2. Re-exports (Barrel Files)

Create a single entry point for multiple modules. Barrel files (typically named index.ts) act as a “public API” for a directory — consumers import from the barrel rather than reaching into individual files. This is one of the most common organizational patterns in TypeScript projects. 
// models/User.ts
export interface User {
  id: number;
  name: string;
}

// models/Product.ts
export interface Product {
  id: number;
  name: string;
  price: number;
}

// models/index.ts (barrel file)
export { User } from './User';
export { Product } from './Product';
export * from './Order';  // Re-export everything from Order

// main.ts
import { User, Product, Order } from './models';

Selective Re-exports

// services/index.ts
export { UserService } from './UserService';
export { ProductService } from './ProductService';
// OrderService is not exported (internal use only)

// Rename on re-export
export { InternalService as ExternalService } from './InternalService';

3. Module Resolution

How TypeScript finds imported modules. Module resolution is the process of turning an import path ('./utils', 'express') into an actual file on disk. Getting this wrong produces the dreaded “Cannot find module” errors. Understanding these strategies eliminates an entire category of configuration headaches.

Relative Imports

// Relative paths - start with ./ or ../
import { utils } from './utils';         // Same directory
import { config } from '../config';      // Parent directory
import { helper } from './lib/helper';   // Subdirectory

Non-relative Imports

// Node modules
import express from 'express';
import { Request, Response } from 'express';

// Path aliases (configured in tsconfig)

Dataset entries
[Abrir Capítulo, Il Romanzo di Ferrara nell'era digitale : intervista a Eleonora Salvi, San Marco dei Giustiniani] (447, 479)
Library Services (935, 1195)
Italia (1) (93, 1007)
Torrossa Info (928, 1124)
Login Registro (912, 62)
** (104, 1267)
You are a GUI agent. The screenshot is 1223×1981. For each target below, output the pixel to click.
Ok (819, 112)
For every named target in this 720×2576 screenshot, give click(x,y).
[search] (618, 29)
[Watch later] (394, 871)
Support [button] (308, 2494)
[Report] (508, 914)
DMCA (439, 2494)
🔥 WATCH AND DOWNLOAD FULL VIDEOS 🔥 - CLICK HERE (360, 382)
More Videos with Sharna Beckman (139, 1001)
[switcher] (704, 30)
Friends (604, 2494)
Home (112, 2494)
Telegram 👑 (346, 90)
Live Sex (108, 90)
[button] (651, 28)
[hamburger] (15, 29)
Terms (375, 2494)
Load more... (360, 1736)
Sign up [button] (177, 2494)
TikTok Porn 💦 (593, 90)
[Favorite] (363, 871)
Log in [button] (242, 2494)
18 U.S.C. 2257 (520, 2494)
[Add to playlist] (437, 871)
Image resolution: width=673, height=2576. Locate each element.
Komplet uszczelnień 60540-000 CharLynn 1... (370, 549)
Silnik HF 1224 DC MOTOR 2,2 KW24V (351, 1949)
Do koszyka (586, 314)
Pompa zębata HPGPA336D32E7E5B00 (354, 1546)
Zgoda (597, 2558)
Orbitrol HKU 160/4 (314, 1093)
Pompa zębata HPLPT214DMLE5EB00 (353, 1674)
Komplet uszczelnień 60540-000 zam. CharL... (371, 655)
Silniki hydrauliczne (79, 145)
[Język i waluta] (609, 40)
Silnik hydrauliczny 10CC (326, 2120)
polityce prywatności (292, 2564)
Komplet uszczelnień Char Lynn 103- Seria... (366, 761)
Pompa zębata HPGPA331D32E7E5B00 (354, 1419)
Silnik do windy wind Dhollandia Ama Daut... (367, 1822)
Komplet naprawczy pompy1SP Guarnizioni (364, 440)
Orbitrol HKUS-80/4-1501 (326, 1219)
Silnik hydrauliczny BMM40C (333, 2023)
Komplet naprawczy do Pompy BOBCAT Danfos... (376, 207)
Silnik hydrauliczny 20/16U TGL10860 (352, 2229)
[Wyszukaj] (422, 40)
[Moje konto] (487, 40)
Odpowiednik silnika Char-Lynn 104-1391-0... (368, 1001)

## [Work instructions]
**a)** Repeat word for word the passage of the text on TypeScript modules from "Selective Re-exports" up to and including "(internal use only)".
**b)** Write what comes next in the text on TypeScript modules, starting right after its last line.
The rows play no part in this.

## [Results in order]
**a)**
Selective Re-exports

// services/index.ts
export { UserService } from './UserService';
export { ProductService } from './ProductService';
// OrderService is not exported (internal use only)

**b)**
import { User } from '@models/User';
import { api } from '@services/api';

Module Resolution Strategies

// tsconfig.json
{
  "compilerOptions": {
    // "node" - Node.js style resolution
    // "classic" - TypeScript's original resolution (rarely used)
    // "node16" / "nodenext" - ESM-aware Node.js resolution
    "moduleResolution": "node"
  }
}

4. Declaration Files (.d.ts)

Type definitions for JavaScript libraries. Declaration files (.d.ts) are the bridge between TypeScript and the vast JavaScript ecosystem. They describe the types of a JavaScript library without modifying its source code — like a separate “instruction manual” that tells TypeScript what shapes a library’s exports have.

Using @types Packages

npm install --save-dev @types/node
npm install --save-dev @types/express
npm install --save-dev @types/lodash

Creating Declaration Files

// types/mylib.d.ts
declare module 'mylib' {
  export function doSomething(value: string): number;
  export const VERSION: string;

  export interface Options {
    debug?: boolean;
    timeout?: number;
  }

  export default class MyLib {
    constructor(options?: Options);
    process(data: string): string;
  }
}

Ambient Declarations

// globals.d.ts
declare const __DEV__: boolean;
declare const __VERSION__: string;

declare function gtag(command: string, ...args: any[]): void;

declare interface Window {
  analytics: {
    track(event: string, data?: object): void;
  };
}

5. Namespaces

TypeScript’s original module system (still useful for type organization).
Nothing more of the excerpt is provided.